Each of these cases involved legal standards, statutes, and issues which are not involved in this case.  Moreover, while “sentence” is a term that may be used in a more general sense to include probation, it is a legal term and is given its legal meaning when used in a statute unless there is a strong indication that the term was used in a general sense.  State v. Fearing, 2000 WI App 229, ¶6, 239 Wis. 2d 105, 619 N.W.2d 115.  Nothing in Wis. Stat. § 973.155(1)(a) provides a basis for concluding that the term “sentence” was used in a general sense to include probation.  As noted by the State, the purpose of § 973.155 is to ensure that a person does not serve more time than the time to which he is sentenced.  State v.

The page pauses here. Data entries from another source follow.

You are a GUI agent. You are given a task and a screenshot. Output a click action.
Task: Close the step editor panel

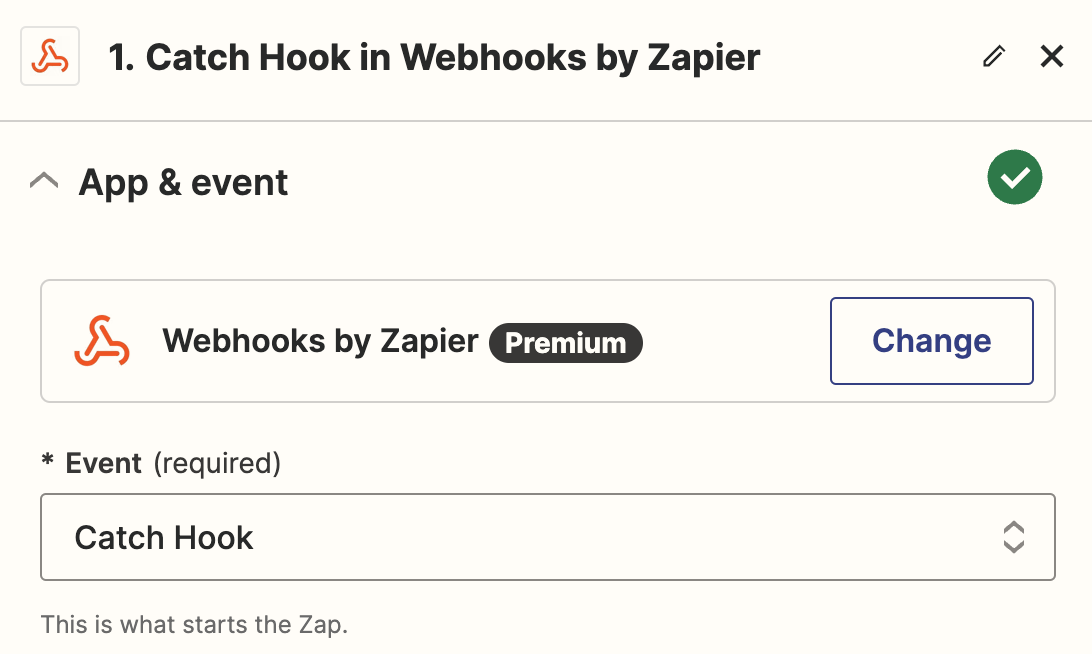1052,56
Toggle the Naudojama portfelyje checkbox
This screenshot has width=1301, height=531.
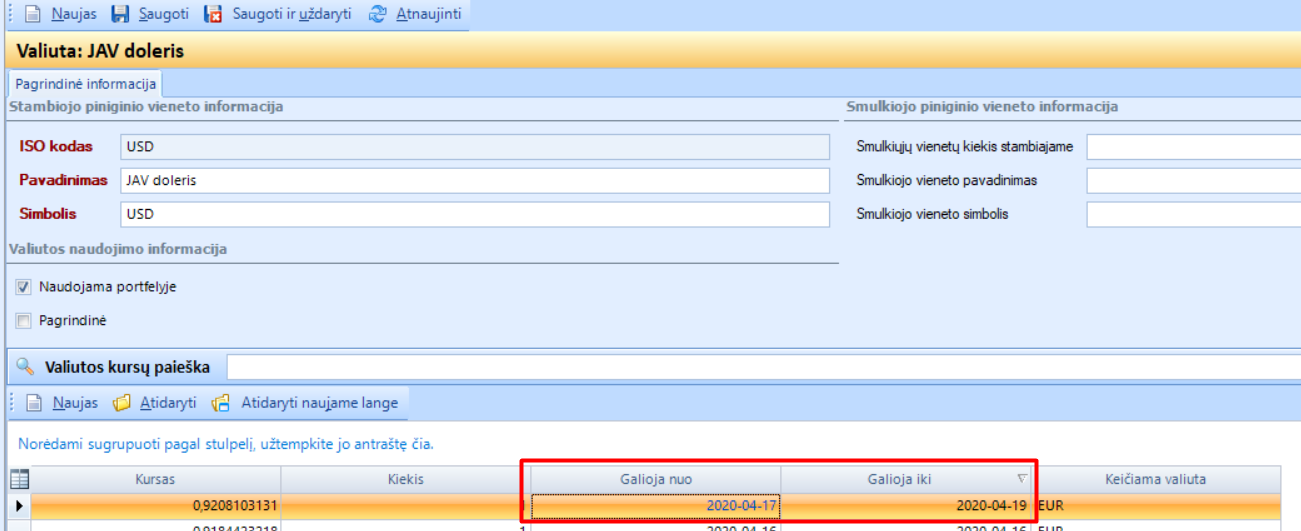(x=24, y=287)
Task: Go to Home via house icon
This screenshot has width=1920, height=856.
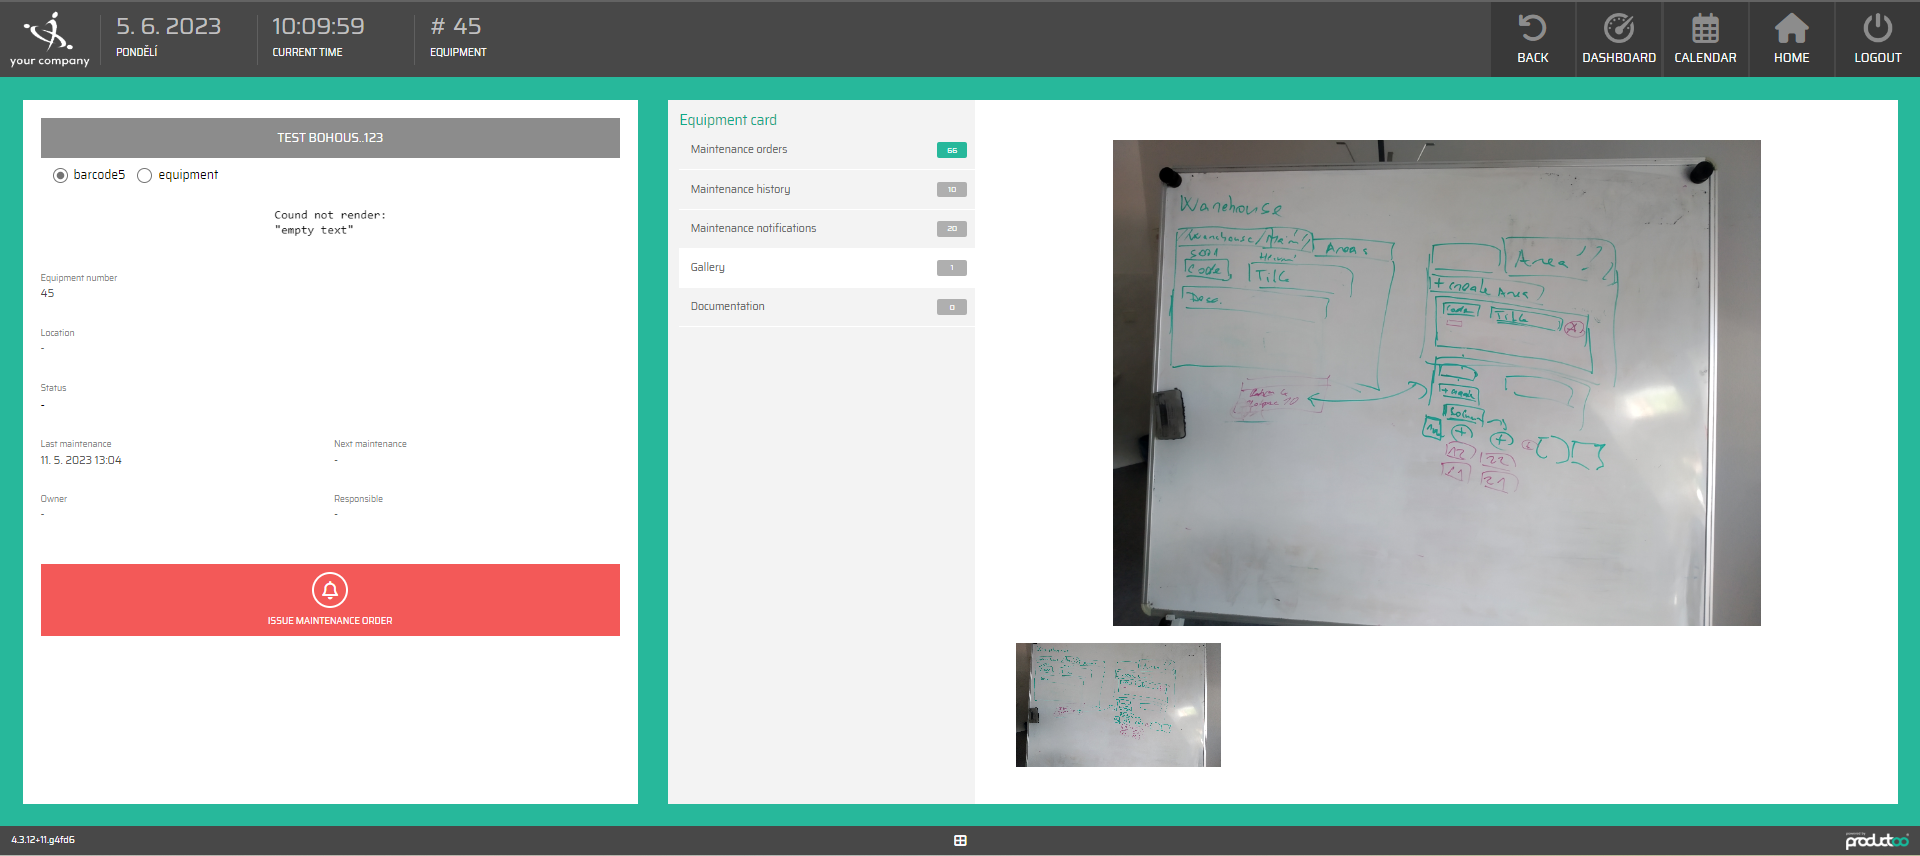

Johnson, 2007 WI 107, ¶37, 304 Wis. 2d 318, 735 N.W.2d 505.  A defendant who is simply serving a term of probation is not “serving time.”  No basis therefore exists to conclude that the term “sentence” in § 973.155(1)(a) includes a term of probation. 

[6]  In State v. Howard, 2001 WI App 137, ¶12, 246 Wis. 2d 475, 630 N.W.2d 244, this court stated that the defendant waived his right to directly challenge an alleged breach of a plea agreement when he failed to object to the alleged breach at the sentencing hearing.  We then reviewed the prosecutor’s alleged breach of a plea agreement within the context of the defendant’s claim that his trial counsel rendered ineffective assistance when he failed to object to the alleged breach at sentencing.  Id. 

In his postconviction motion, Pegues alleged that the prosecutor breached the plea agreement, but he did not allege that his trial counsel was ineffective for failing to object to the alleged breach.  Pegues contends that the language and holding set forth in Howard, 246 Wis. 2d 475, ¶12, regarding waiver was expressly overruled in State v. Smith, 207 Wis. 2d 258, 558 N.W.2d 379 (1997).  However, since the decision in Smith preceded the decision in Howard, this contention makes no sense.  In addition, the principle that a defendant waives his right to direct review of a prosecutor’s alleged breach of a plea agreement when he does not object at sentencing recently has been reiterated.  See, e.g., State v. Duckett, 2010 WI App 44, ¶6, 324 Wis. 2d 244, 781 N.W.2d 522.